24 maggio 2007

Atene, 410 a.C. in un salotto come tanti (final)


Alcibiade: "Parole sagge, caro Socrate. Non posso fare a meno di esprimermi a questo punto, perché penso che questo sia un grande insegnamento delle armi. Non tutti i momenti della nostra vita hanno uguale valore. La gran parte di essi è piuttosto piatta, vuota, al più segnata da fatica o riposo, dolore o piacere. Ma i momenti in cui le cose cambiano, i momenti in cui un uomo, un individuo, può caratterizzare di sé la realtà, quei momenti sono rari e fugaci.
È in quei momenti che i grandi uomini sono pronti a sfruttare l’opportunità, pronti a mettersi in gioco completamente per cavalcare il fato se propizio, o per smentirlo se avverso.
Sono attimi, in cui spesso si condensa il risultato di lunghissime fatiche, in cui è possibile mandare tutto all’aria o fare gran bottino. Attimi in cui è necessario saper mettere in atto il potenziale acquisito, per ottenere il massimo sul campo. Il che mai è sicuro."
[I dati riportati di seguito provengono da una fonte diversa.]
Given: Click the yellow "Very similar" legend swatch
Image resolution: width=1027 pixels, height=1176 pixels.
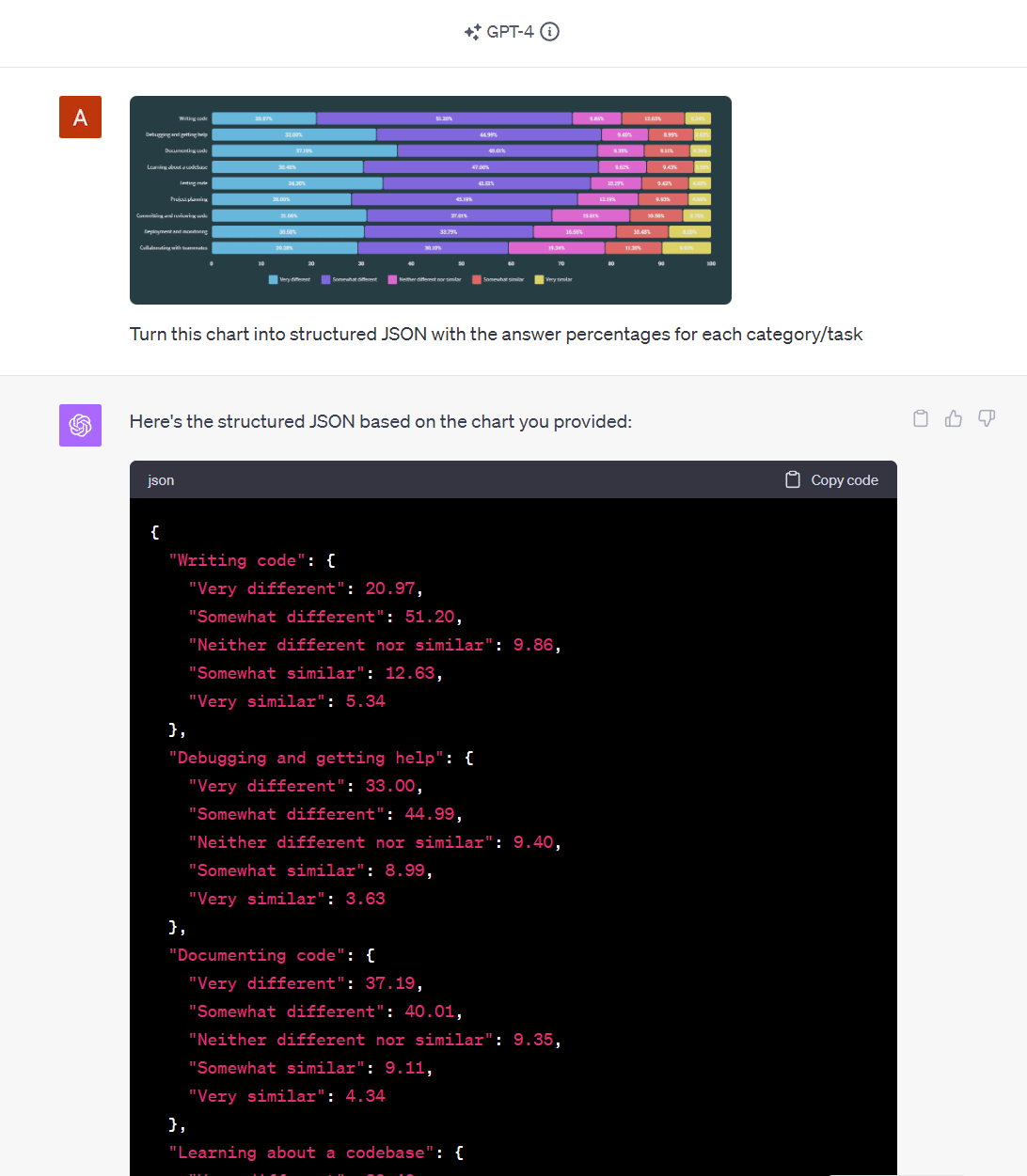Looking at the screenshot, I should point(539,279).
Socrate: "Come darti torto, caro Alcibiade? La certezza non esiste nel combattimento. Finchè si è entrambi in piedi si può vincere e si può perdere.
Perciò mai confidare nel buon esito di qualcosa che è incerto. Le armi sono maestre di vita anche in questo, perché l’esperienza ci insegna che gli dei tendono a dannare coloro che sono troppo sicuri di sé. Sappiamo tutti che l’arroganza attira confusione e calamità, causando rovina.
Ebbene, nell’inseguire una vittoria, il fatto che la sconfitta sia sempre in agguato, e che vada contemplata come possibile esito, è una verità che si guadagna combattendo e si spende vivendo. L’apprendere questa verità ripara l’animo umano dal rischio di diventare arrogante, dal rischio di sentirsi illusoriamente vicino agli dei. Questa verità richiama insomma l’animo umano alla sua misera natura. Ma ciò è bene, è uno scudo di verità che ci ripara dall’ira degli dei.
Colui che in combattimento viene sconfitto, e impara ad accettare la sconfitta, saprà anche poi risollevarsene con dignità e rinnovato vigore. Colui che in combattimento vince, apprende quanto difficile da ottenere sia la vittoria, quanto essa richieda la massima determinazione mentale e fisica, e quanto essa sia prostituta di strada, piuttosto che amante fedele, nei confronti dell’uomo che la ottiene.
Tornando ad Aristodemo e ai suoi dubbi, da cui eravamo partiti, non credo di chiedervi grande sforzo se vi esorto a figurare come tutti questi insegnamenti delle armi si possano tradurre identici dal ginnasio al tribunale, all’agorà, agli affari e al mercato."


Agatone: "Grande Zeus…"

Aristodemo: "Saggio Socrate non ti capisco: che cos’ha in comune il freddo e buio marmo del tribunale con la polvere bollente del ginnasio?"

Socrate: "Suvvia, giovane atleta e studioso…"

Aristodemo: "Ma…"

Socrate: "Quando per una causa civile, in tribunale, affronterai un avvocato, che so…uno del calibro di Lisia ecco…credi che il confronto sarà meno serrato e spietato dei combattimenti che oggi affaticano le tue membra? Credi che ti verranno perdonati gli errori solo perché ivi è il verbo, invece della mano, a parare e offendere? Credi che il tuo avversario non spenderà ogni sua capacità ed energia per difendere il suo cliente a scapito del tuo?"

Aristodemo: "Sì, comincio a capire che cosa intendi, Socrate."

Socrate: "Benissimo. Potremmo trovare le medesime conseguenze anche in altri esempi applicativi, come il commercio, che può essere, se possibile, campo di scontro ancora più spietato del tribunale.
E non c’è da illudersi: ogni confronto umano, per quanto raffinato, colto, elevato, nobile, prevede ostilità e competizione.
Le armi ci offrono occasione di distillare questi meccanismi, per apprenderli senza timore e affrontarli con massima probabilità di successo.
Perciò animo, giovane amico mio! perché vedrai molto presto che saper combattere con la spada, anche se non sarà il tuo mestiere, ti sarà sempre di grande giovamento.
Farà di te un uomo più forte nel corpo come nell’animo, capace di impiegare in modo sinergico le proprie risorse per perseguire i propri scopi, pur nelle grandi difficoltà."



Così parlò Socrate, da tutti ritenuto sapiente, meno che da sé stesso.

Gli amici poi sigillarono la saggezza delle sue parole consacrando agli dei grandi libagioni di vino, insieme e in allegria.